For example, in case you modify the monitoring script like this:

import cProfile


def create_list(lst_len: int):
    arr = []
    for i in vary(0, lst_len):
        arr.append(i)


def print_statement(idx: int):
    if idx == 0:
        print("Beginning array creation!")
    elif idx == 1:
        print("Array created efficiently!")
    else:
        elevate ValueError("Invalid index offered!")


def essential():
    print_statement(0)
    create_list(400000)
    print_statement(1)


if __name__ == "__main__":
    cProfile.run("essential()")

we have now the next output:

First, we have now the script outputs: print_statement(0) and print_statement(1).

Then, we have now the profiler output: The primary line exhibits the variety of operate calls and the time it took to run. The second line is a reminder of the sorted parameter. And, the profiler gives a desk with six columns:

ncalls: Reveals the variety of calls made
tottime: Complete time taken by the given operate. Be aware that the time made in calls to sub-functions are excluded.
percall: Complete time / No of calls. (the rest is not noted)
cumtime: In contrast to tottime, this contains time spent on this and all subfunctions that the higher-level operate calls. It’s most helpful and is correct for recursive features.
percall: The percall following cumtime is calculated because the quotient of cumtime divided by primitive calls. The primitive calls embody all of the calls that weren’t included by way of recursion.
filename: The identify of the strategy.

The primary and the final rows of the desk come from cProfile. The opposite rows are concerning the script.
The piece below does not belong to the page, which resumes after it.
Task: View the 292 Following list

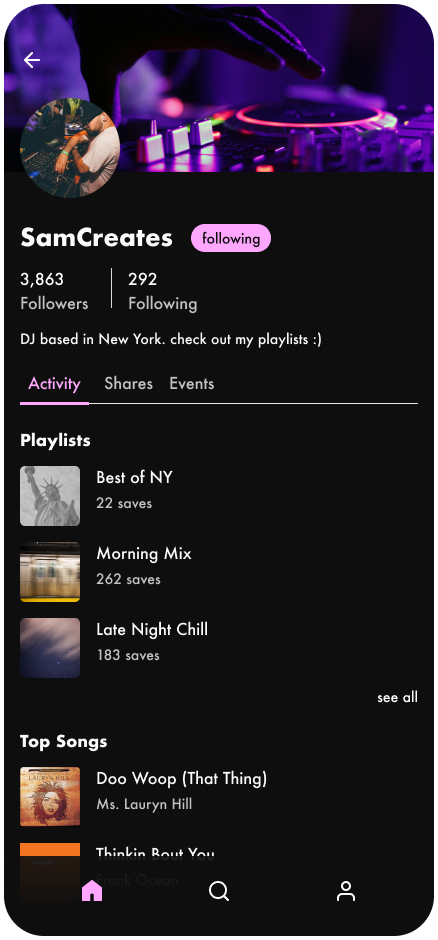Action: [162, 291]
You possibly can customise the output through the use of the Profile() class. First, you must initialize an occasion of Profile class and utilizing the strategy allow() and disable() to, respectively, begin and to finish the gathering of profiling knowledge. Then, the pstats module can be utilized to govern the outcomes collected by the profiler object.
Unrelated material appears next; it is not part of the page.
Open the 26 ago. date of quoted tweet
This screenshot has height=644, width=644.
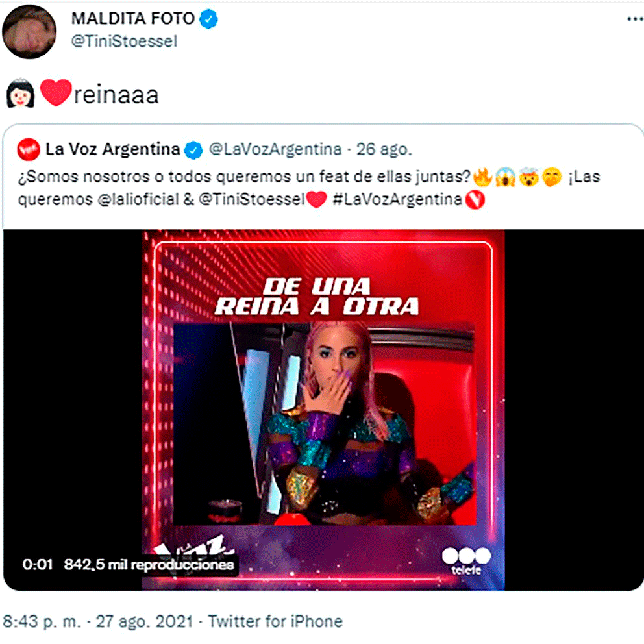(x=384, y=149)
To kind output by cumulative time, as a substitute of the usual identify the earlier code could be rewritten like this:

import cProfile, pstats


# ... 
# Identical as earlier than


if __name__ == "__main__":
    profiler = cProfile.Profile()
    profiler.allow()
    essential()
    profiler.disable()
    stats = pstats.Stats(profiler).sort_stats('cumtime')
    stats.print_stats()

And the output turns into:

As you may see, now the desk is sorted by cumtime. And the 2 rows of cProfile of the earlier desk will not be on this desk.

Visualize profiling with Snakeviz.

The output may be very straightforward to analyse. However, it could actually turn out to be unreadable if the profiled code turns into too huge.

One other technique to analyse the ouput is to visualise knowledge as a substitute of learn it. To take action, we use the Snakeviz package deal. To put in it, merely kind:

pip set up snakeviz # (in your digital surroundings)
# or
uv add snakeviz

Then, exchange stats.print_stats() by stats.dump_stats("profile.prof") to avoid wasting profiling knowledge. Now, you may have a visualization of your profiling by typing:

snakeviz profile.prof

It launches a file browser interface from which you’ll be able to select amongst two knowledge visualizations: Icicle and Sunburst.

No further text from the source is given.